Averaging the rotation is not that easy. Most approaches will use quaternions. So you need to transform the rotation matrix to a quaternion.
The easiest way to approximate the average is a linear blending, followed by renormalization of the quaternion:
q* = w1 * q1 + w2 * q2 + ... + w2 * qn
normalize q*
However, this is only an approximation. The reason for that is that the combination of two rotations is not performed by adding the quaternions, but by multiplying them. If we convert quaternions to a logarithmic space, we can use a simple linear blend (because multiplication will become additions). Then transform the quaternion back to the original space. This is the idea of the Spherical Average (Buss 2001).
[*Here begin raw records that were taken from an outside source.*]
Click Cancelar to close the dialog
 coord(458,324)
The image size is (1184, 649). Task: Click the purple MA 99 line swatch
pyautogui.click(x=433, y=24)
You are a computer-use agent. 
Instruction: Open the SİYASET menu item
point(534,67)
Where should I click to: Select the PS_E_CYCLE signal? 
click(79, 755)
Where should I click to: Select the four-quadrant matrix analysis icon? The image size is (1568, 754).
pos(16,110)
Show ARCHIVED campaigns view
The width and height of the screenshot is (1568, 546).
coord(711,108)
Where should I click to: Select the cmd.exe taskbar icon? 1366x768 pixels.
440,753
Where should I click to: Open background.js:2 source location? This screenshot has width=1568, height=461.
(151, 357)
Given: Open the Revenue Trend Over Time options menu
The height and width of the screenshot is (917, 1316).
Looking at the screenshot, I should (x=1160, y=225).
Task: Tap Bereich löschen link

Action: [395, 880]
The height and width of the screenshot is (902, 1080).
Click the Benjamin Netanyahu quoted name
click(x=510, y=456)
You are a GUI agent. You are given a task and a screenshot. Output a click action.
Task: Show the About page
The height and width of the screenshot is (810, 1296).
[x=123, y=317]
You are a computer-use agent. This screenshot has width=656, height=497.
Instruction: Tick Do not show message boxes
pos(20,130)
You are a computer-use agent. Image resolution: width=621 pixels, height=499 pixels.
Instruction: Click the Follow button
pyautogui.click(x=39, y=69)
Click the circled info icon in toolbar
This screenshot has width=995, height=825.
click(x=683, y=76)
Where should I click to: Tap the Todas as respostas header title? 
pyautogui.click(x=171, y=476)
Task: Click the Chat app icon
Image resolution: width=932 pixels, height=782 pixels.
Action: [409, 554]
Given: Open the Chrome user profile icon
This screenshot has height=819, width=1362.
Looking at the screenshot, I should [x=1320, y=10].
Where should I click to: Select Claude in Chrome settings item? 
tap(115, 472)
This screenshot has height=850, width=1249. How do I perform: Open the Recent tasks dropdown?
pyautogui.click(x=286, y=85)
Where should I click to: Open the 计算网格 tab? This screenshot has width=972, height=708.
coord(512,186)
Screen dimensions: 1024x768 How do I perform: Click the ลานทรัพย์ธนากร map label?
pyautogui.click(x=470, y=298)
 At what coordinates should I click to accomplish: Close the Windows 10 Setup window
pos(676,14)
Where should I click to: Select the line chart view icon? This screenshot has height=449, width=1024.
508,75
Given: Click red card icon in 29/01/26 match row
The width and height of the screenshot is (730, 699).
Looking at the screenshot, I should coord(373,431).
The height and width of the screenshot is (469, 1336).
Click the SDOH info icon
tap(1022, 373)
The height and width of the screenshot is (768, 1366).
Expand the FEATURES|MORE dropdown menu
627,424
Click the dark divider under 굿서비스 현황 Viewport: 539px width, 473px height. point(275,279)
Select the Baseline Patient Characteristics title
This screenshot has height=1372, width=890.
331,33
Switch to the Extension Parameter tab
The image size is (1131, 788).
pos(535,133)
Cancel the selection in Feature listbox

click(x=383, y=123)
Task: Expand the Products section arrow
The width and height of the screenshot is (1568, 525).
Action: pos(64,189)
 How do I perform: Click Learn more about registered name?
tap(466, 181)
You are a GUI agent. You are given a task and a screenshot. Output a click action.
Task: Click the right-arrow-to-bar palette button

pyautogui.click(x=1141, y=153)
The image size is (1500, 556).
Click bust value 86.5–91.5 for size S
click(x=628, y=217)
If you're lucky, you find a library that supports log and exp of quaternions:
start with q* as above
do until convergence
for each input quaternion i (index)
diff = q[i] * inverse(q*)
u[i] = log(diff, base q*)
//Now perform the linear blend
adapt := zero quaternion
weights := 0
for each input quaternion i
adapt += weight[i] * u[i]
weights += weight[i]
adapt *= 1/weights
adaptInOriginalSpace = q* ^ adapt (^ is the power operator)
q* = adaptInOriginalSpace * q*
You can define a threshold for adaptInOriginalSpace
. If it is a very very small rotation, you can break the loop. This algorithm is proven to preserve geodesic distances on a sphere.